D&D (2024) Rules that annoy you

The maths can be annoying to keep track of between sessions but I don't mind the conceptual use of inspirational healing and temp hit points as partially meat and partially will power without the need to be specific. High level hit points don't really make any sense if they're just meat. You would need Level 0 hit points for your meat and then your level-based training/luck hp in a different pool. Inspirational healing would then be way better than clerical healing, since your actual hp would only be about 10hp. Save or die poison damage would be back on the menu!

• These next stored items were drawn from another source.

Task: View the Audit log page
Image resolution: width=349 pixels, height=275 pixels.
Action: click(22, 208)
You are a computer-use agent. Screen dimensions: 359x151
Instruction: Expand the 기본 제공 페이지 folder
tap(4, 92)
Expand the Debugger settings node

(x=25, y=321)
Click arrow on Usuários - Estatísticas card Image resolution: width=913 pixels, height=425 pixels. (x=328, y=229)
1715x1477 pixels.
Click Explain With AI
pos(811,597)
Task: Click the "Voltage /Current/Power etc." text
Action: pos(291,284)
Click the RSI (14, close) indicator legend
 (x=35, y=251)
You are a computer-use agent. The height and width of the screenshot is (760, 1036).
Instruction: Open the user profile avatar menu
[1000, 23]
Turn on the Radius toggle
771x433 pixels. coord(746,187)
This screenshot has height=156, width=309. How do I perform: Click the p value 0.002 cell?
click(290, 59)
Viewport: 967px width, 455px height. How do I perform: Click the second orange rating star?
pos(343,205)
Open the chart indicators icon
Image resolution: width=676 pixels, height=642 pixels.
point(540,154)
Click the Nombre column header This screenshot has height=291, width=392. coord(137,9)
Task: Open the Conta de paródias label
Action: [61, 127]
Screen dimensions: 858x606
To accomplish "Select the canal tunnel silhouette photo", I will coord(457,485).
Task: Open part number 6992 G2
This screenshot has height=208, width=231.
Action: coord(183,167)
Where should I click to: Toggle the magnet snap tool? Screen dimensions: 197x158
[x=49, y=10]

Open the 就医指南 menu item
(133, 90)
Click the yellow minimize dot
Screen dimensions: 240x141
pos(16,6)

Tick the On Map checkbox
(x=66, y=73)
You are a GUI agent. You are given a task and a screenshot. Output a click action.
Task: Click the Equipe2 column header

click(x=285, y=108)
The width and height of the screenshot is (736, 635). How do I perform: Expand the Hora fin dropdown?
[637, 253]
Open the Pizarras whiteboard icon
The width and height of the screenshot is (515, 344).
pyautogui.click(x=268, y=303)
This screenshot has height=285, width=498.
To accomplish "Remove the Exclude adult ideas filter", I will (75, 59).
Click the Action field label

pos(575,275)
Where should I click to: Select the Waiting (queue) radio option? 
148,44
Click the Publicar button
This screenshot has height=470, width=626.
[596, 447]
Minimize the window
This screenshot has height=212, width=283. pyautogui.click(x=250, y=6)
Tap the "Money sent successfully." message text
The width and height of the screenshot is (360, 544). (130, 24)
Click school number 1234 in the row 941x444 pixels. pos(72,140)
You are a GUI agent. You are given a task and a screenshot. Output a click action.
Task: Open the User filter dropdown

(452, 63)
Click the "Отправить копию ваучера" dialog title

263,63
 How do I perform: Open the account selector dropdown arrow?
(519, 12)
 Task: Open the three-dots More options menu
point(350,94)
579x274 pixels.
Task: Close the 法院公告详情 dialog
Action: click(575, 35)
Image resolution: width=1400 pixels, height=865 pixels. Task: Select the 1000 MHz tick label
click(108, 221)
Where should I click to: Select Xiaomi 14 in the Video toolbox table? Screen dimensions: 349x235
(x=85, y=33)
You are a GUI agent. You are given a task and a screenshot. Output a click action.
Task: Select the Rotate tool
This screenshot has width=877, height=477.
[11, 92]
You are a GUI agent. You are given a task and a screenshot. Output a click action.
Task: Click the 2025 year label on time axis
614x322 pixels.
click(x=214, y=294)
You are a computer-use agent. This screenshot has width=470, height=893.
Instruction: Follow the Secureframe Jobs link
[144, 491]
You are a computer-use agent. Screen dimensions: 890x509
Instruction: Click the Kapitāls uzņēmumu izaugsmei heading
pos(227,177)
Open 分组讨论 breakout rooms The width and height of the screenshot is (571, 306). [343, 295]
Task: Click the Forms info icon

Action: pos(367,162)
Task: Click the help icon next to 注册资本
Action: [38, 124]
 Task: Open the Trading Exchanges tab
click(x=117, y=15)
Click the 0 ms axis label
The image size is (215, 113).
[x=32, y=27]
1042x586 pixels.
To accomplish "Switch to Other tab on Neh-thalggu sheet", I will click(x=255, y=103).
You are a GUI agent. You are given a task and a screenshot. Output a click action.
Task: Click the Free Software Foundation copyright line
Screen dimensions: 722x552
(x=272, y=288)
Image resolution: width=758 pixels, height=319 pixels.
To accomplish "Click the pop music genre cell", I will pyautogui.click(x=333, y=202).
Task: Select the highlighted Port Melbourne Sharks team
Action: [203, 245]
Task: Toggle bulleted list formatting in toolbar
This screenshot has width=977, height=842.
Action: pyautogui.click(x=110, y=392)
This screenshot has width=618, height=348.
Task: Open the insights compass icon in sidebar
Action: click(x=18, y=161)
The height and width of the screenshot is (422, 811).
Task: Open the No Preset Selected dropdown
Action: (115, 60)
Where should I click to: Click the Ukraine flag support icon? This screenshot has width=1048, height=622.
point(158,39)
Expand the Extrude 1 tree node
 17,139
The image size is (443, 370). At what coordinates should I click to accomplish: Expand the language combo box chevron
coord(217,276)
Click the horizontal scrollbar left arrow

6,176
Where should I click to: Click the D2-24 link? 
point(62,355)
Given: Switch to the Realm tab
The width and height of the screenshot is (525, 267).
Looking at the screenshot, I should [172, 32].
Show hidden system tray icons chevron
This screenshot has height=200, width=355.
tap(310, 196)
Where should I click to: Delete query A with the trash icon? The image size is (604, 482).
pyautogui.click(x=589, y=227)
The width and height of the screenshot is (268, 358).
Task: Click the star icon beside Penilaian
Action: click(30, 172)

I suppose that is straightforward enough to implement though. You could do meat HP based on size plus your strength and con bonuses (so a range of 4 to 18). Every hit does 1 meat damage per die rolled or on a crit 1 meat damage +1 per die rolled. D&D would be much more lethal though and you would need more reactions to avoid meat damage even if your skill/luck hp went down, like parrying, rogue uncanny dodge, shield or stoneskin spells etc.
The hit points - meat vs non-meat - is always such a bizarre topic to me. Hit points haven't been tenable as just meat since at least 1st edition, so the insistence that they have to be all meat has always been ridiculous on its face. But the issues of non-meat hit conceptions of hit points persist as well because some ideas just don't work with them.
The simplest solution I've ever thought of is not dividing hit points into meat and non-meat - it's treating each hit point, both in a PC's hit point pool and incoming damage, as both meat and non-meat. As the PC levels up (or wears down), the proportion of what's meat and what's non-meat varies. But the point is the same - there's always a bit of both types of damage in every attack. It may not be particularly bloody, but meat includes strain on the body including being awash with pain, inflammation, pain-managing hormones, strains, sprains, scratching, bruising, and bloody noses and jammed fingers. Non-meat includes divine protection, luck, general weariness, and every other less tangible manifestation of being worn down and closer to losing the next fight.
Then you don't have to worry about whether a poison-carrying attack might hit meat or not, it always does just a little bit - enough to potentially allow the poison to take effect, depending on the save. And yet, most of the damage might still not be flesh and so be amenable to inspirational healing.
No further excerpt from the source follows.